Читаем Дневники Льва Толстого полностью

24, 25 Июня [1879]. Ночи с ветром, дождь. На утро рывом дует. Овес треплется, как бешеный, как цыганка плечами. Меж дворов и овинов сплошная крапивно зеленая река конопель. Посредине плывет бабочка в аленьком платочке и низких наплечиках. Должно там дорожка. Пахнет зерном (48, 319).

Природа или сливается с женщиной, которая плывет по морю, потому что высокая конопля колышется под ветром, или сама под ветром экстатическая цыганка. Человеческое свое через запах проникает в колосья, оседает там, способно растаять в природе.

В припадочку пью у Потапк[ина] болота в ключе. Не видать воды, только на днище кипит из дыры в орех, поднимает и кружит крупинки земли, зерен, соломы (11.7.1879 // 48: 320).

Мы читали о Гомере, который у Толстого как такой ключ, с сором, от этого еще свежее. Как природа, так поэзия близкая к народной чиста. Губительство происходит в умном классе, особенно в самом интеллектуальном, подвижном и критичном, в громкой, прежде всего бросающейся в глаза каждодневной публицистике.

Уже давно эта мысль приходит мне: написать обзор одного номера [газеты] с определением значения каждой статьи. Это б[ыло] б[ы] нечто ужасающее. Прошел пас[с]ажем — страшно, как посещение сифилит[ической] больницы (24.11.1888 // 50: 4).

Там прогулки по земле, как прощание с раем, тут проходки по городской газете, как встреча с заразным адом.

…В народе — дела веры, но незнание. Где знание, там безделие. Что такое? (Записная книжка № 10, 30.10. 1880 // 48: 327).

Безделие звучит уже не безобидно, как зло. А ведь опять же в историческом романе Сперанский был всё-таки еще только что неприятен и ненужен, как и Наполеон вовсе не разносчик зла! Газетчики, ужасающие, наверное даже антиклерикалы — но окрашены тем же цветрм зла, что церковные угнетатели сознания.

Только в самой середине властного расписания, в Евангелии Толстой читает свое, против всего что ему ненавистно. Случайно только Толстой не выкинул этого ребенка вместе со всей грязной водой.

Я решил — всё ложь, но разум учения и народ остановили. Что же это такое — христ[ианство] попов? Стал читать катихизис. Не буду поправлять их, как всё б[ыло] сначала. А возьму с конца. Есть цер[ковь] делающих, и дойду, помуч[аюсь] до источника (там же // 48: 328).

Вдруг он догадался о разнице между Словом и толкованием. В ней всё зло. Не надо было начинать толкование. Толстой демонстративно отказывается от различения между Писанием и преданием. Исходную истину Писания и евангельских рассказов, вплоть до тех, которые сам слышит — уж заведомо «апокрифические» — от народа, он называет преданием, всё остальное богословие в хорошем случае толкованием, но обычно хуже чем недоразумением.

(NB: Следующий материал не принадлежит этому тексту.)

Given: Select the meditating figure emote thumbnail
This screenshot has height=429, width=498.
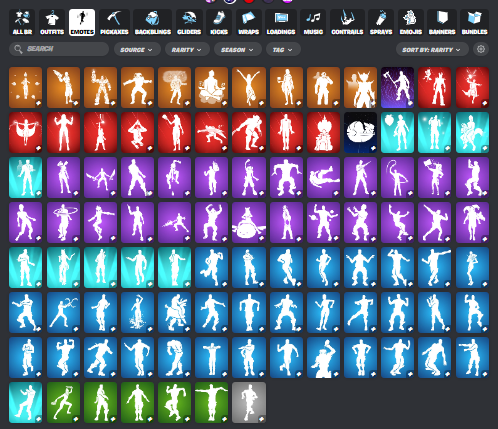Looking at the screenshot, I should pyautogui.click(x=212, y=87).
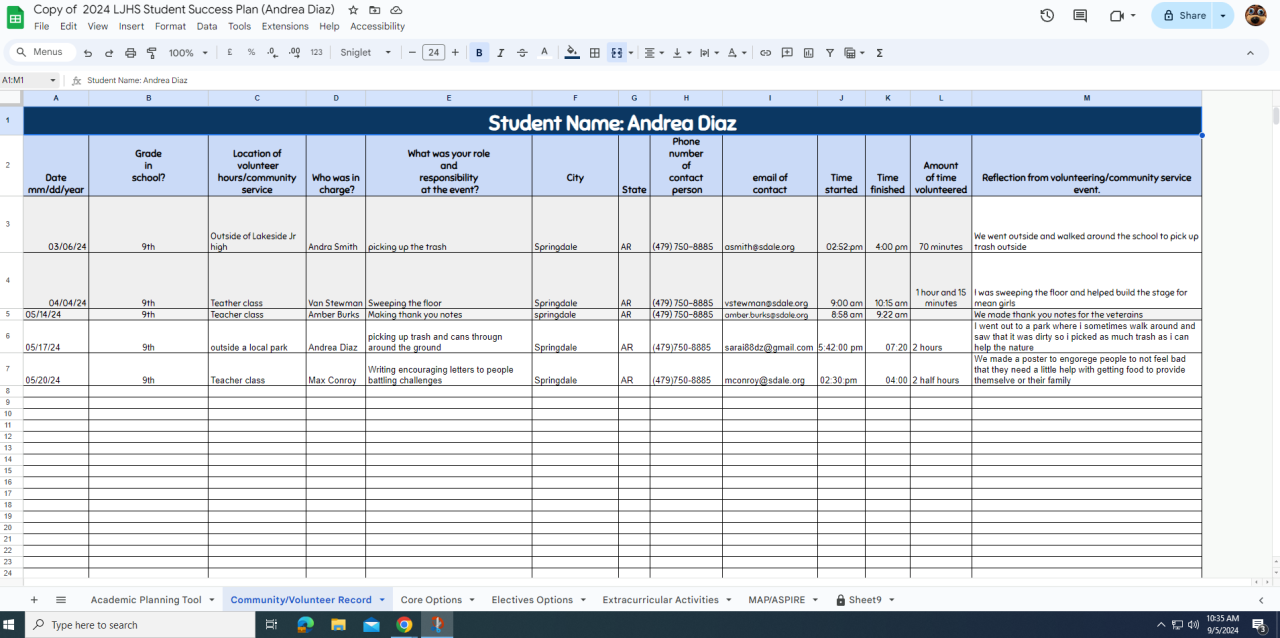The image size is (1280, 638).
Task: Open the fill color picker
Action: [x=572, y=53]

Кому какую пользу сделало толкование священ[ного] предания? Открыло оно сердца людей? Нет. Нищие духом спасаются и творят дела без толкования. А сделало ли вред? Неисчислимый. Соблазны. Распри. Злоба. Убийства.

Да и где велено толковать? Нигде. Везде указано быть, как дети. И то, что скрыто от мудрых, открыто детям и нищим духом.

Что же сделали? Растрепали учение по клочкам и на каждое слово наложили свой смысл глупый, гнусный (блаженства), противный Христу. Вот заграждающие вход и сами не входящие (Записная книжка № 10, после 30.10.1880 // 48: 328).

<Предварительные записи к следующей лекции>


Природа книга. Разное письмо в природе и словесности?